“You can’t atone for your sins with nightmares”
Santa Sangre (Holy Blood) is a 1989 Mexican-Italian avant-garde horror film directed by Alejandro Jodorowsky. Divided into both a flashback and a flash-forward, the film, which is set in Mexico, tells the story of Fenix, a boy who grew up in a circus, and his life through both adolescence and early adulthood.
We begin with a naked figure (Axel Jodorowsky) sitting in a tree in what looks like a mental asylum. A doctor enters the room brings him a plate of conventional food and also one of a raw fish. As they try to coax him off of his perch, it is the fish that persuades him to come down. They help him into some overalls so he can interact with other patients and the viewer sees that he has a tattoo of a phoenix on his chest.
The film flashes back into Fenix’s childhood (Adan Jodorowsky), which he spent performing as a “child magician” in a circus. It’s run by his father Orgo (Guy Stockwell), the knife-thrower, and his mother Concha (Blanca Guerra), a trapeze artist and aerialist. The circus crew also includes, among others, a tattooed woman (Thelma Tixou) and her adopted deaf-mute daughter Alma (whom Fenix has a crush on). Additionally, Fenix’s dwarf friend Aladin (Jesús Juárez), a pack of clowns and a small elephant. Orgo carries on a very public flirtation with the tattooed woman, and their knife-throwing act is heavily sexualized.
Concha is also the leader of a religious cult that considers, as its patron saint, a little girl who was raped and had her arms cut off by two brothers. Their church is about to be bulldozed at the behest of the owner of the land, and the followers make one last stand against the police and the bulldozers. A Roman Catholic Monsignor drives into the conflict, saying that he will prevent its demolition, but after he deems it unworthy after disregarding their patron saint and dismissing their pool of holy blood as fake (he claims it to be just red paint), so the demolition is carried out. Fenix leads Concha back to the circus, where she finds out about Orgo’s affair, but Orgo, being also a hypnotist, puts Concha in a trance and rapes her.
The circus elephant then dies, much to Fenix’s grief, and a public funeral is conducted, in which the elephant is paraded through the city inside a giant casket. The casket is then dropped into the city dump, where scavengers open it up and proceed to carve up the elephant and take away the meat. Orgo consoles his son by tattooing a spread-eagled phoenix onto his chest, identical to the one on his own chest. He uses a knife dipped in red ink. This tattoo, Orgo says, will make Fenix a man.

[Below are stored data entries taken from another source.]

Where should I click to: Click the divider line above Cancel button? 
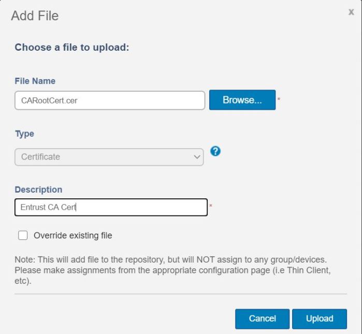[181, 294]
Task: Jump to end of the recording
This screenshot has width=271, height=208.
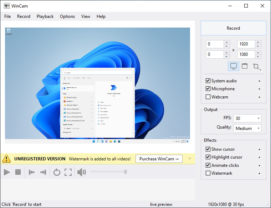Action: point(43,172)
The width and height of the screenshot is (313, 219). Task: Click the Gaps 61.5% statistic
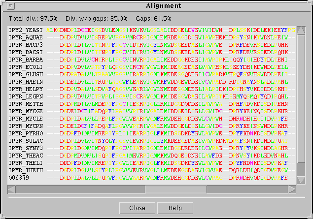(153, 18)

Later on, Concha, during her trapeze act, sees Orgo and the tattooed woman sneak out of the big top. She chases after them and, seeing them sexually engaged, pours a bottle of sulphuric acid onto Orgo’s genitals. Orgo retaliates by cutting off both her arms (much like the girl previously venerated). He then walks into the street and slits his own throat. Fenix witnesses this, locked inside a trailer. He then sees the tattooed woman driving off with Alma (Faviola Elenka Tapia/Sabrina Dennison).
How could someone’s life be so destroyed in such quick succession? Will Fenix ever see Alma again?
As questionable as Santa Sangre is (from animal abuse to… everything), it’s a unique experience that will forever stick in your mind. Its memorable characters are superb, from the disturbingly erotic tattooed woman to the unsettling gaggle of clowns. I find it fairly difficult to choose a favourite as they all play their roles well, but Fenix and his mother, Concha naturally steal the show. As avant-garde as this movie is, it still manages to be coherent and easy to follow, which is pretty rare in more arty films.
What makes Santa Sangre work for me is how fantastic the story is, it really carries you through those 2 hours breezily as you hang onto every scene. The whole experience is as uncomfortable as it is fascinating and the gore is surprisingly realistic. As I was watching I was reminded of a movie I previously reviewed, The Pit and the Pendulum, in that they both felt like theatre productions – with their elaborate sets, costumes and eccentric characters. But, in Santa Sangre it didn’t look quite so cheap. Similar to The Pit and the Pendulum, I’m sure I’ll also be taking a break before watching another movie of this nature as they are strangely emotionally taxing and I don’t think I’m ready to jump into another fever dream of a movie just yet.